アニソン制作もアイドル楽曲プロデュースもCubaseで行う ~ YUMIKO

今月からの新たな試みとして、DTMステーションSteinbergとのコラボレーションによるアーティストインタビューを連載していきます。その第一回目は、先日、TVアニメ「カードファイト!! ヴァンガード レギオンメイト編」の新エンディングテーマ曲「Get back yourself」でデビューしたシンガーソングライターのYUMIKOさん。

デビューといっても、アニソンの世界においては、長い実績を持っているYUMIKOさん。「ひぐらしのなく頃に解」「ヘタリア」「うみねこのなく頃に」「神のみぞ知るセカイ 」「GON -ゴン- 」「ちゅーぶら!! 」……といった数多くのアニソンの作詞・作曲をしてきた方なので、ご存じの人も少なくないと思います。そんなYUMIKOさんは、Cubase VST5時代からのCubaseユーザーとのことなので、どんな使い方をしているのかなど伺ってみました。

作詞・作曲家であり、ボーカリスト、プロデューサでもあるYUMIKOさんにお話しを伺いました
撮影協力:Being Music School



--YUMIKOさんのこれまでの活動を見ると、アニメ関連が非常に多いですが、アニメ関係をはじめたのはどういう経緯だったのですか?

YUMIKO:大学卒業後、即、フリーの作曲家というわけにはいかなかったので、一度OLとして働いていました。といっても着メロを制作する会社で選曲や制作に携わっていたんです。そのころは自分で曲を書いて、ライブ活動をしていたのですが、今でもお世話になっているフロンティアワークスのプロデューサーの岩田さんから「『ひぐらしのなく頃に』のキャラソンを作っているんだけど、参加しないか?」と声をかけてもらったのがきっかけ。確か2007年ごろだったと思いますが、そこからアニメの世界に入っていきました。アニメの音楽制作に関わることについて、とてもワクワクしたのを覚えています。


「夢は一生音楽をやっていたい」というYUMIKOさん 

--確か、YUMIKOさん、結構以前からのWindowsでのCubaseユーザーでしたよね?もう、アニソンを始めたころにはCubaseだったんですか?

YUMIKO:はい、Cubaseを使いだしたのは大学のころです。
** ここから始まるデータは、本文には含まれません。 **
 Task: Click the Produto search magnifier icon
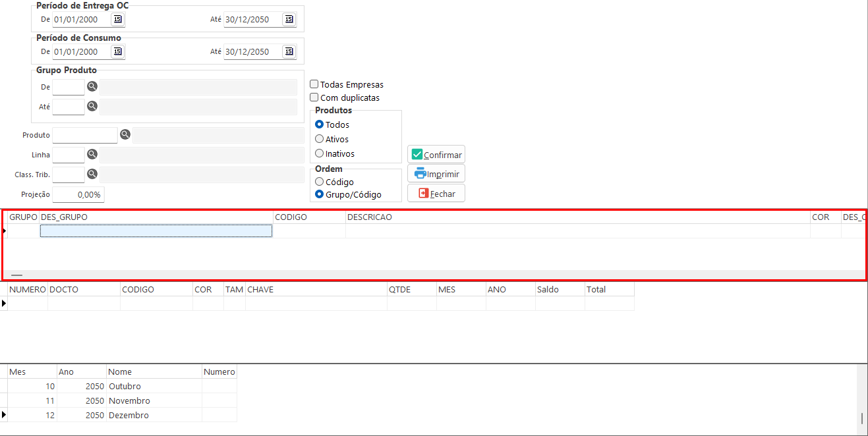coord(125,135)
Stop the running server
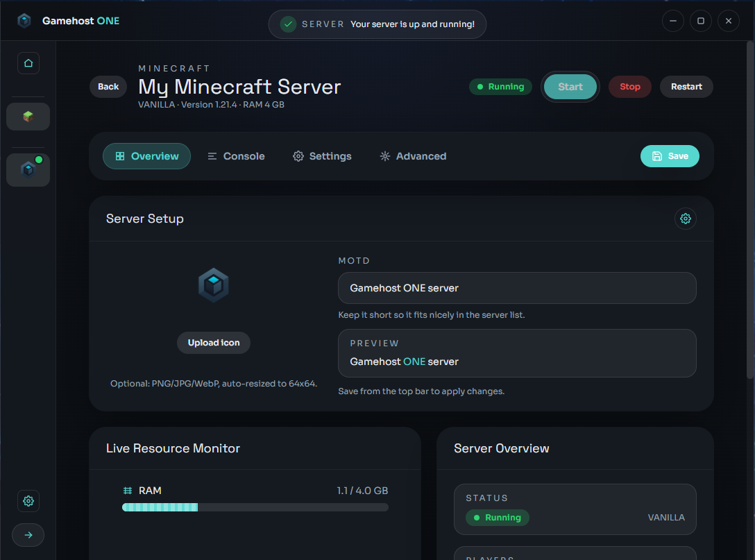 [629, 86]
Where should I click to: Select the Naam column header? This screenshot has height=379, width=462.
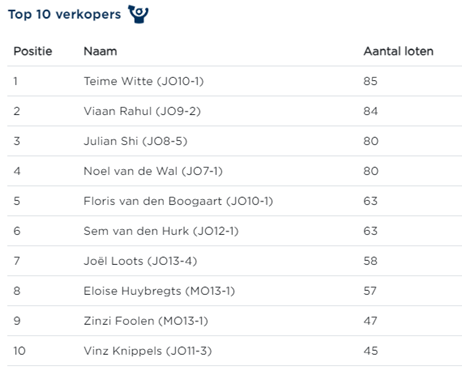[100, 51]
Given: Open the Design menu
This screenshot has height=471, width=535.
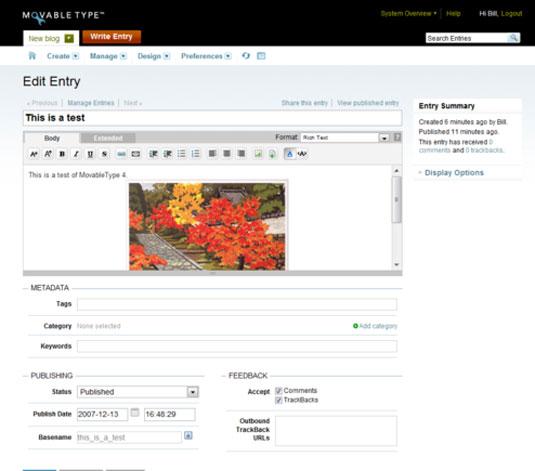Looking at the screenshot, I should 154,56.
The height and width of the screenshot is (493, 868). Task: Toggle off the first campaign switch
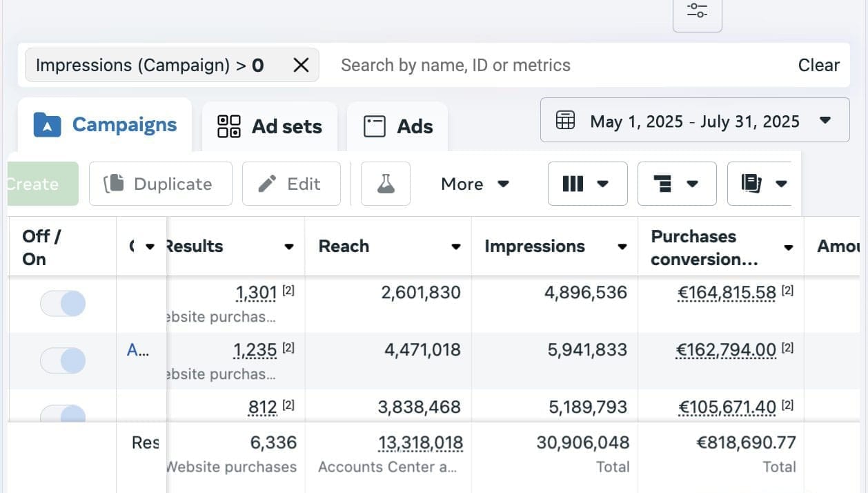pos(63,303)
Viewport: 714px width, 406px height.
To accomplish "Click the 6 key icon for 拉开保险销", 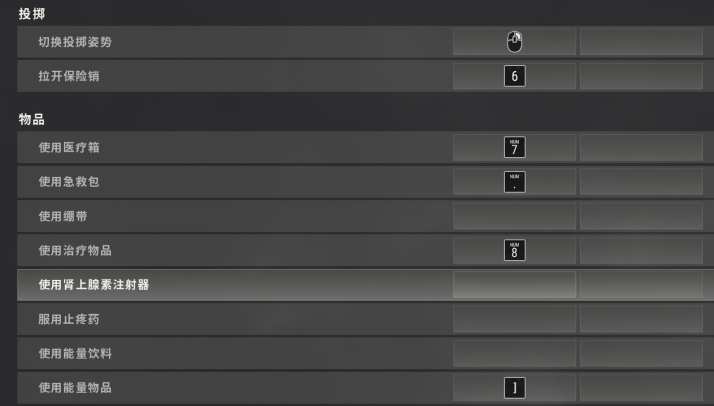I will tap(515, 76).
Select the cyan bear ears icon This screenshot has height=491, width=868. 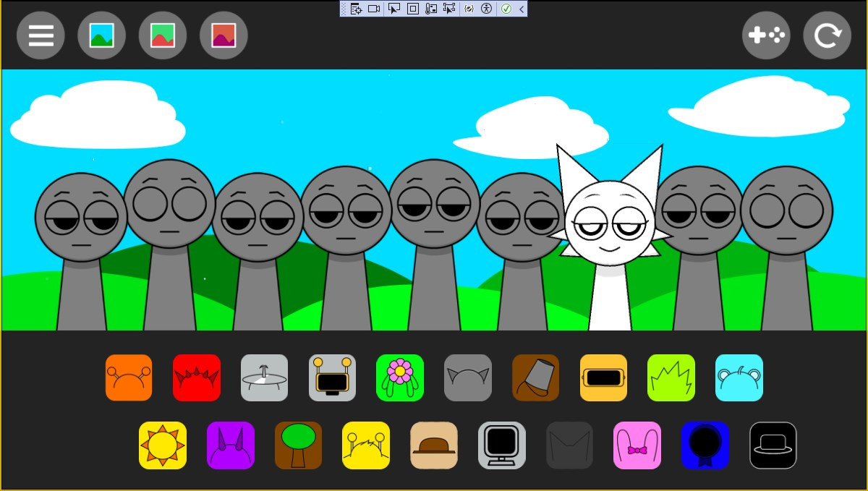(739, 377)
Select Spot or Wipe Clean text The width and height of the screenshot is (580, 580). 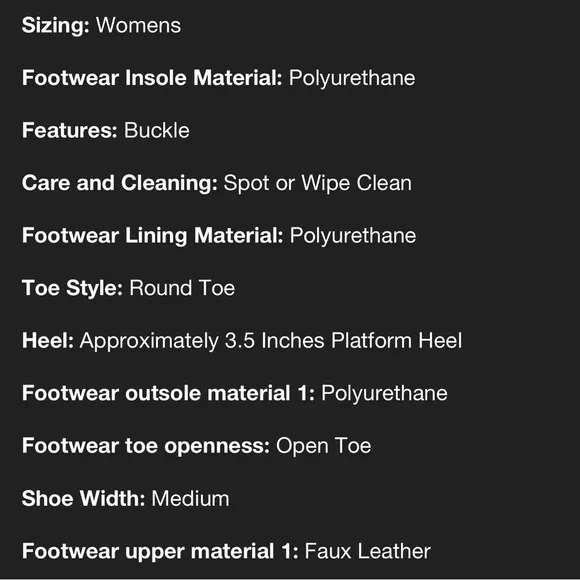tap(317, 183)
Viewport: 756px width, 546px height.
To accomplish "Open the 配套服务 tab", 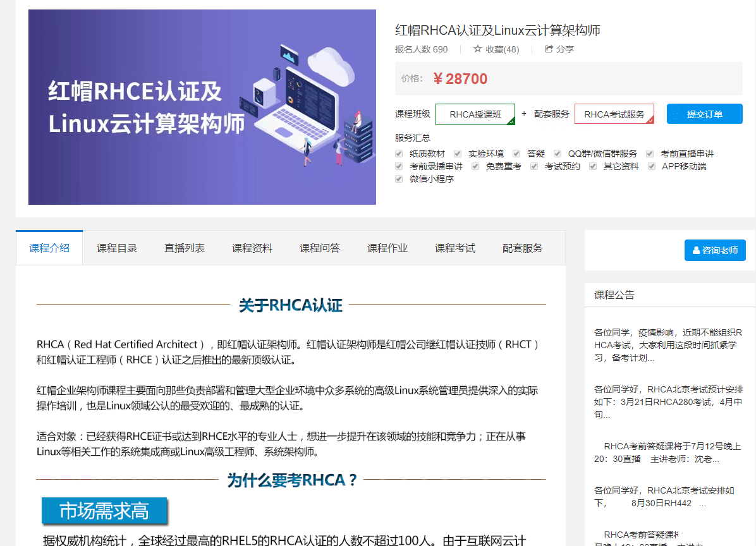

一番最初はミュージ郎を買って、そこにバンドルされていたCakewalkを使ってDTMを覚えました。その後、今も仕事を一緒にしている作編曲家の原田アツシさんにCubaseを勧めてもらって、使いやすそうだな……と思い、購入したんですよ。確かCubase VST5だったと思いますが、それ以来、ずっとCubaseですね。CubaseSXの時代、Cubase5、Cubase6.5、そしてCubase7と、途中、アップデートしなかったバージョンもいくつかありますが、結構買ってますよ(笑)。


Cubase VST5の画面(藤本の資料より)

--Cubase VST5って懐かしいですね。私はリットーミュージックでCubaseのガイドブックをずっと書いてきましたが、スタートはCubase VST5でした!これまでCubaseもずいぶん進化してきましたが、どんな使い方をしてきたのですか?
YUMIKO:やっぱり、当初はMIDIが中心でした。音源も最初は外部音源であるSC-88Proを使っていましたが、だんだんソフト音源になっていきましたね。いま使っているのはCubase 6.5なんです。Cubase 7もすぐに買ったものの、仕事が落ち着いたらゆっくりアップデートをしようと思いつつ、いまだ机の上にかざってあります……(笑)。最近は、HALion Sonic SEでほぼ事足りていますね。

--ええ?テレビで流れている曲、みんなHALion Sonic SEで鳴らしているということ?
YUMIKO:いいえ、私は作詞・作曲担当で、アレンジはMIKE(野村真生)さんなど、アレンジャーさんにお願いするため、その作曲用の音源としてHALion Sonic SEを使っているんです。これも専用のテンプレートができているので、使う音色もだいたい決まっています。キックやSEなどはオーディオで突っ込んだりしますが、打ち込みはMIDIでメロとコード、ベースやストリングスを入れていく感じです。そこに仮歌を録音してデモを作成し、アレンジャーさんに渡しています。

--なるほど、Cubase、そんな使い方をされているんですね。となると、オーディオ機能はあまり使っていないんですか?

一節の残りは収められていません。